This change will not be a single PR. I'm creating a parent task to track the work that needs to be done.

Initially, these changes will not be accessible at all (e.g. nothing will use a v2 writer by default)

Complete implementation

Switchover

  • Introduce concept of "max writer version" to lance datasets
  • Add writer version to v2 writer which will control what encodings are used
  • Add a migration command that will allow a dataset to switch over to v2 files and/or upgrade the writer version
  • Clear documentation around version capabilities and benefits
  • Change the writer default to write v2 files #2394

Columnar Encodings for Random Access

Design: https://docs.google.com/document/d/19QNZq7A-797CXt8Z5pCrDEcxcRxEE8J0_sw4goqqgIY/edit?usp=sharing

  • Breakdown into list of tasks

Benchmarking

Low Priority

  • Add out-of-batch coalescing #1960
  • Union type
  • Add support for fixed size list as a logical encoding
  • Potentially new encodings
    • Compressed bitmap encoding
    • Per-column dictionary encoding
    • Delta encoding
  • Make it possible for users to supply their own encodings
  • Add example showing how to create a custom encoding
  • Allow specifying readahead as bytes instead of rows
@wjones127 wjones127 added this to the (WIP) Lance Roadmap milestone Mar 12, 2024
@wjones127 wjones127 mentioned this issue Mar 15, 2024
20 tasks
westonpace added a commit that referenced this issue Apr 9, 2024
The motivation and bigger picture are covered in more detail in
#1929

This PR builds on top of #1918 and
#1964 to create a new version of
the Lance file format.

There is still much to do, but this end-to-end MVP should provide the
overall structure for the work.

It can currently read and write primitive columns and list columns and
supports some very basic encodings.
@westonpace westonpace changed the title Lance File Format Version 0.2 Lance File Format Version 2 (technically v0.3) Apr 17, 2024
@niyue
Copy link
Contributor

niyue commented May 13, 2024

Hey @westonpace, I'm intrigued by the v2 format and I'm looking into adding support for general compression.
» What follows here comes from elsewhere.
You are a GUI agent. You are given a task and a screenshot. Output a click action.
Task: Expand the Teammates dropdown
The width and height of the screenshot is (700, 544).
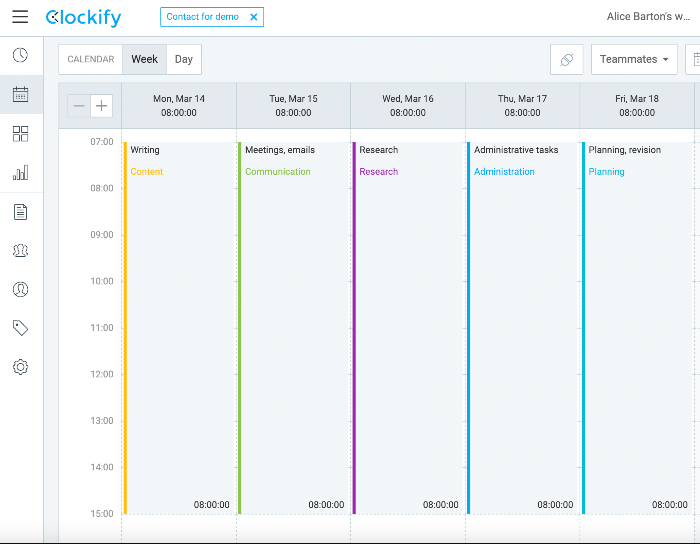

I'd like to explore the possibility of encoding each page's buffer with zstd compression, similar to Arrow IPC's record batch body buffer compression. However, Lance's v2 format seems to offer more flexibility, as different fields may use different page sizes.

I've taken a look at the code and glanced over the current implementation. It seems that logical encoders like PrimitiveFieldEncoder are hardcoded to use the physical encoder ValueEncoder internally. I believe the "General compression" encoder would be a type of physical encoder, but I'm unsure how to integrate this new physical encoder into ValueEncoder. Do you have any guidance on this? Additionally, do you think it's the right time to pursue such an enhancement, considering that this part of the codebase is still actively being developed? Thanks for any insights you can provide.

@westonpace
Copy link
Contributor Author

Hello again @niyue :)

It seems that logical encoders like PrimitiveFieldEncoder are hardcoded to use the physical encoder ValueEncoder internally

You're right that there is a piece missing at the moment. There will need to be some kind of "encoding picker" API that will need to be extensible. This component often calculates some basic statistics to figure out which encoding would be best to apply. For example, encodings like RLE are often only applied if there is a small range of possible values. I think we will also want some kind of mechanism for user configuration but I'm not entirely sure what shape that will take yet (maybe field metadata). For now, I think we can probably choose whether or not to apply general compression based on an environment variable. Then we can hook it into the configuration mechanism later, once it's been developed. So, if the environment variable is set, all value buffers will have general compression applied. If it is not set, no buffers will.

Additionally, do you think it's the right time to pursue such an enhancement, considering that this part of the codebase is still actively being developed?

There will be some changes coming up. I had been planning on inviting others to help with encodings a little bit later (in maybe about a month). However, I think the actual API for physical encodings is pretty stable. If you want to make an attempt at adding compression I think it would be fine.

I believe the "General compression" encoder would be a type of physical encoder

I think you are right. The scheduler will be a bit interesting because we cannot determine the exact range to read when using general compression. So the page scheduler will simply need to load the entire range, and send the requested range to the decoder. Then, the decoder, after it applies the decompression, can select the parts that were asked for.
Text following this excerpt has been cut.